Objetivo de la tarea: Identifica las líneas de abajo que contienen la palabra "pixels" y cópialas todas.

Líneas de entrada:
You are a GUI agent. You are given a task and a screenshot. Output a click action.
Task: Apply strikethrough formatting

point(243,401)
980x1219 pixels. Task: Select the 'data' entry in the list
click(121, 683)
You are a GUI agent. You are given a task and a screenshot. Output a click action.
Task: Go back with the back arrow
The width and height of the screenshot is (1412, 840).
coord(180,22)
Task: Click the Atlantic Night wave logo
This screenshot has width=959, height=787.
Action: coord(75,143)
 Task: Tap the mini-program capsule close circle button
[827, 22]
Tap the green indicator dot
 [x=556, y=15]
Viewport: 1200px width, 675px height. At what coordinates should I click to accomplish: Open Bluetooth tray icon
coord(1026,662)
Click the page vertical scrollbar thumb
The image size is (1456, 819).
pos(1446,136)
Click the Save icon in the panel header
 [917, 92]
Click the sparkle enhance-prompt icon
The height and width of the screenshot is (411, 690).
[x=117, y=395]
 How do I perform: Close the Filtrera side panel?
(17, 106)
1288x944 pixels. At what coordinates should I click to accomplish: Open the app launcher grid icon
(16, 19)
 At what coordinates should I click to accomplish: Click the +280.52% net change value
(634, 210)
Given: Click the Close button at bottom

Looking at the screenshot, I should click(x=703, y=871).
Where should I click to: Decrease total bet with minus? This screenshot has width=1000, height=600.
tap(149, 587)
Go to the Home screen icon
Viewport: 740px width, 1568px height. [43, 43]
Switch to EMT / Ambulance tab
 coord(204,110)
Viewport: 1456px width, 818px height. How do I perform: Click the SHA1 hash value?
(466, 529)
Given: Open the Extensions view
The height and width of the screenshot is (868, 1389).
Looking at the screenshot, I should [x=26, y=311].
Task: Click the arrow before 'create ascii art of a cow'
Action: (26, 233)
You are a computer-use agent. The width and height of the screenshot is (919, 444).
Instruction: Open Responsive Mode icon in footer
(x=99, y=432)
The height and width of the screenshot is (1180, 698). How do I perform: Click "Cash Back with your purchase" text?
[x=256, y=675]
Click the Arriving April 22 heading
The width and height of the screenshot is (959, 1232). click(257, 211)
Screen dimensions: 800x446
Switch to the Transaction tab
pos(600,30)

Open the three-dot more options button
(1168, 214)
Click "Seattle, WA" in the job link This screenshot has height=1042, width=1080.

Respuesta:
980x1219 pixels. Task: Select the 'data' entry in the list
1288x944 pixels. At what coordinates should I click to accomplish: Open the app launcher grid icon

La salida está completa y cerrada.